- App icon
- Developer: Grumpyface Studios
- Publisher: Adult Swim Games
- Director: Chris Graham
- Platform: iOS
- Release: October 20, 2011
- Genre: Puzzle-platform
- Mode: Single-player

= Bring me Sandwiches!! =

2011 video game

Bring me Sandwiches!! is a 2011 puzzle-platform game developed by Grumpyface Studios and published by Adult Swim Games for iOS. It was released on the iTunes Store on October 20, 2011, before being delisted on September 19, 2017.

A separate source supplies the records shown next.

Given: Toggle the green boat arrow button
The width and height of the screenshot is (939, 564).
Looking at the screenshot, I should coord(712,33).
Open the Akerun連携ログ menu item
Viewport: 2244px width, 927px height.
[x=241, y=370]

Designed as part of an initiative to bring exclusive indie games to iOS, the game makes use of touch and/or tilt controls in sidescrolling levels where a fast food employee is tasked with assembling sandwiches to satisfy a giant alien threatening to destroy Earth, with gameplay focused on collecting increasingly large objects as toppings across cuisine-themed levels.

==Gameplay==
The plot follows fast food employee Jimmy Nugget being tasked by the president of the United States to fulfil the wishes of a giant alien named Invader Gourmo, which threatens to destroy Earth unless his demands for specific sandwiches are met. The player must traverse through 25 levels themed after the cuisines of different countries, with the goal of each being to find, pick up and carry sandwiches with specific toppings to one of Gourmo's minions. These toppings consist of a variety of cartoony elements. The size of the sandwich bread gradually increases with each checkpoint, enabling the player to pick up increasingly large objects, going from small food items to buildings or other parts of the landscape.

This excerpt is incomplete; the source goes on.